In the quiet contemplation of Aileen Harvey’s 2014 article Walking, Drawing, Indexing: Representing Bodily Experience of Landscape,” I am reminded of the profound kinship between the artist and the landscape – a theme that resonates deeply with my own journey as a walking artist. Harvey’s exploration of the connection between the human body, movement, and the landscape is an affirmation of the methodology that has come to define much of my own practice. Through the act of walking, I have found not only inspiration, but also a way of knowing and interacting with the world that is both ancient and intensely personal.

The Mutable Dance of Observation

Harvey speaks to the heart of the walking artist, the individual who understands that to walk through a landscape is to engage in a “mutable dance”. It is an experience that evolves with each step; the walker and the walked-upon are in constant conversation, each influencing the other in subtle, dynamic ways. In my walks, I have felt this shift, a sensory dialogue where mudflat, path, and urban street offers its own distinct cadence and rhythm.

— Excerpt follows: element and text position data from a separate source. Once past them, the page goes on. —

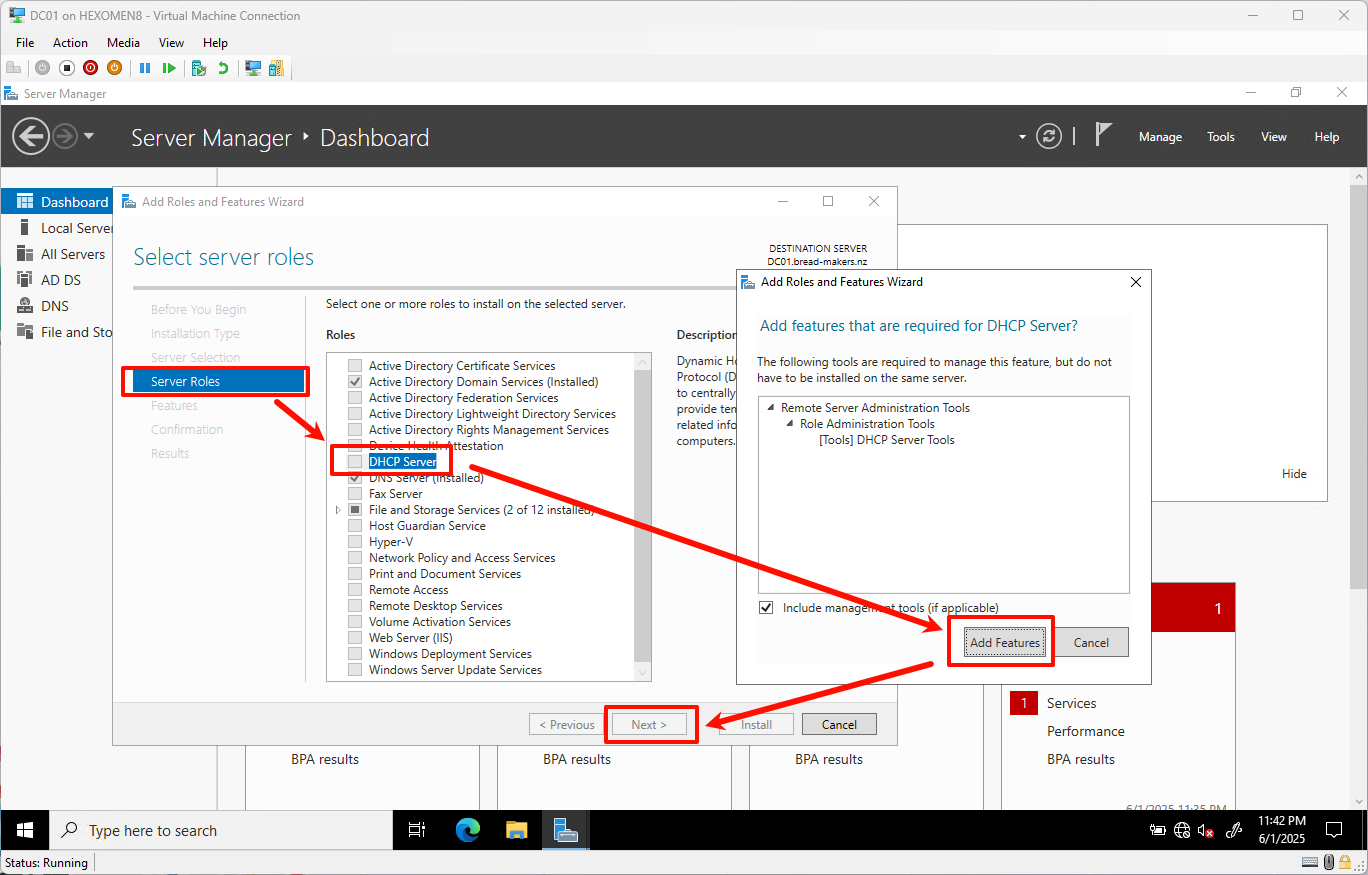Open the Media menu
The height and width of the screenshot is (875, 1368).
point(123,42)
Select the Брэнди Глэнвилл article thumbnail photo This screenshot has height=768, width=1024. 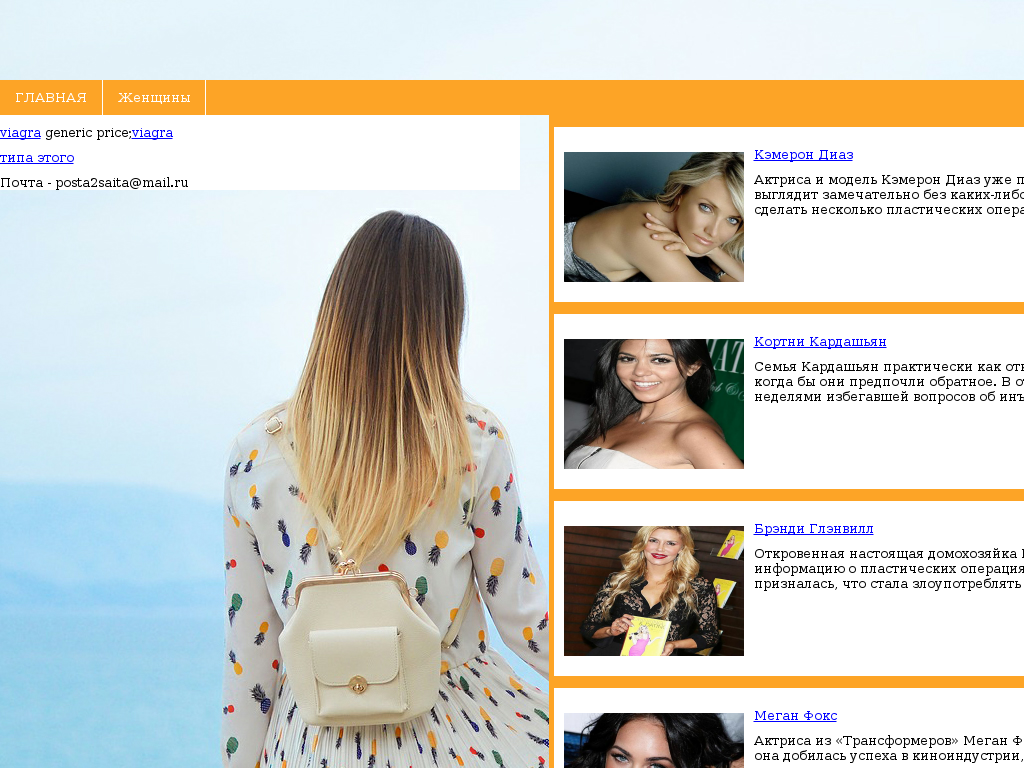tap(653, 591)
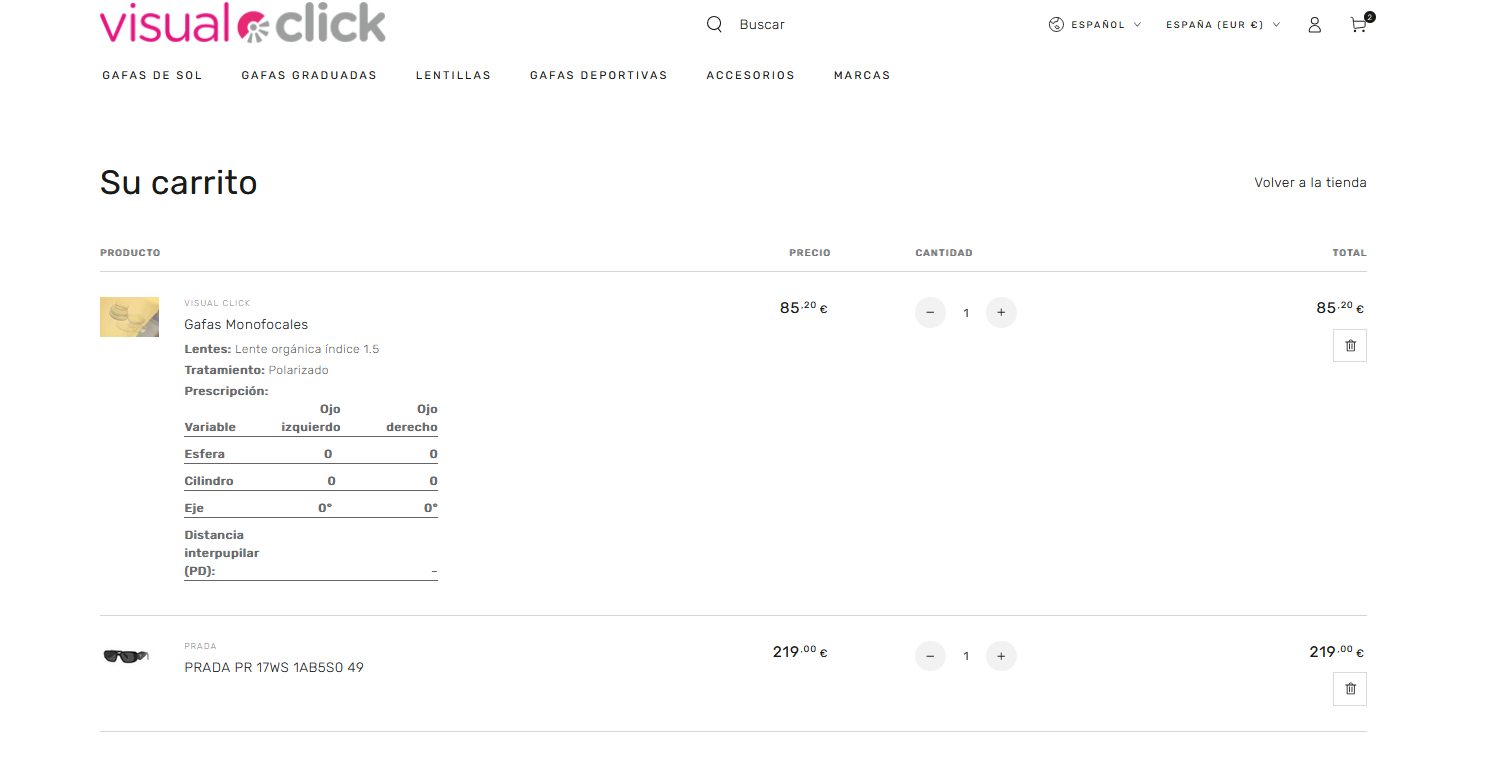Increase Prada sunglasses quantity with plus
This screenshot has height=784, width=1503.
[1001, 656]
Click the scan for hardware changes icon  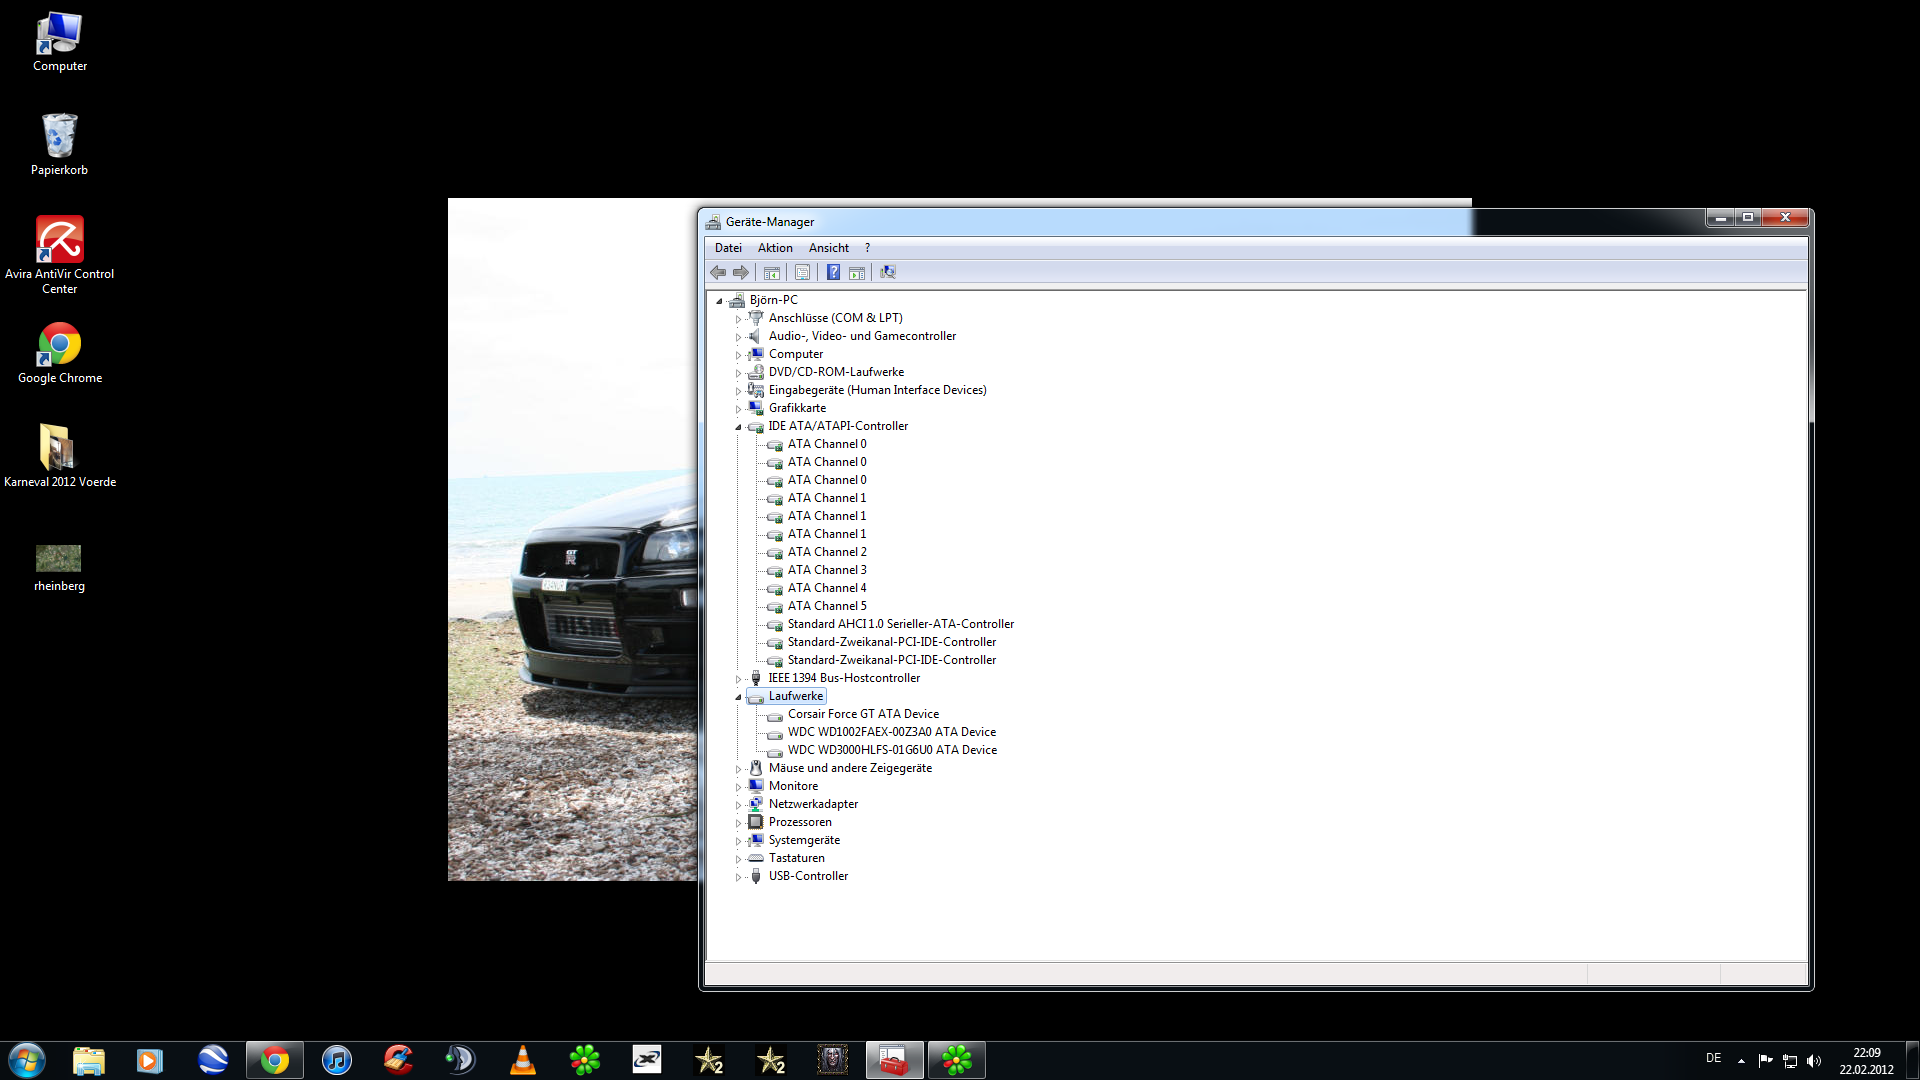tap(887, 272)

Drawing: The Spatio-Temporal Map

As Harvey elucidates, drawing becomes a spatio-temporal map of this dance. It is not merely a record but a narrative, a layered telling of the journey that captures not just the visual but also the temporal shifts, the changes in light, mood, and perspective. When I draw after (or during) my walks, my lines are more than contours; they are timelines, emotional pulses, and echoes of the terrain I traversed.

Sensory and Material Cartography

Harvey’s discourse on sensory maps resonates with my experiences of translating my walks into tangible forms. The artwork becomes a sensory cartography (the pots in the image below are my version of mapping the history of Deception Bay), an index of the line of experiences that reconstructs the artist’s route through the landscape. In my studio, each piece I produce is worked with intention and is imbued with the memory of these sensory encounters, the tactile imprint of the environment I have walked through.

Changing Terrain 2022. Anna Guthrie. Photography Tony Webdale.

Physicality and the Artistic Mark

The physicality inherent in the artistic process, as Harvey notes, is particularly poignant in ceramics. The act of molding clay, much like the act of drawing, conveys movement and change over time. The marks I make on the clay surface are not just aesthetic choices; they are borne from the physical engagement I have with the landscape, a remembrance of the walks that inspired them.

Indexical Abstractions and Direct Traces

Harvey’s idea of indexical abstractions (artworks that capture direct imprints from the landscape), inspires me to think about how my own pieces could also subtly yet effectively embody elements of the environments they represent. As I press found found objects from my walks into the clay, I am creating a direct imprint, a factual yet intimate connection to the place that inspired it.

The Phenomenological Body as a Measure

The phenomenological perspective that Harvey introduces is something I have intuitively felt , perhaps not fully articulated. The body is not just moving through the landscape; it is an active measure, inscribing its experience into the world. My walks are not passive; they are inscriptions, each step a mark, a subtle index of my presence in the world.

A Personal Step Further

In my own practice, walking has evolved into more than a mere act of putting one foot in front of the other; it has become a ritualistic passage into my world of of creativity and self-awareness. Each walk is an intentional stride into the heart of my artistic being, where the environment speaks, and I try to listen with all my senses. The rustling leaves of the trees in Deception Bay, the mudflats underfoot, the shifting shadows of the afternoon; all become part of a silent symphony that guides my creative impulses.

My walks are not always easy. There are days when the journey seems arduous because my body is sore, and the inspirations feel elusive. Yet, it is in these moments of struggle that some of what I consider my most interesting and intentional work is made. The challenge of the terrain becomes the challenge of the medium, to convey not just a landscape or the sensorial aspects of my walking, but the emotion and the journey it encapsulates.

Walking as a Dialogue with the Self

For me, walking has become a dialogue with the self, a way to engage with my inner thoughts and the internal musings that accompany the solitude of the journey. It is a space where my thoughts unfold like the path ahead, sometimes meandering, sometimes straight, but usually leading to a place of deeper understanding and clarity.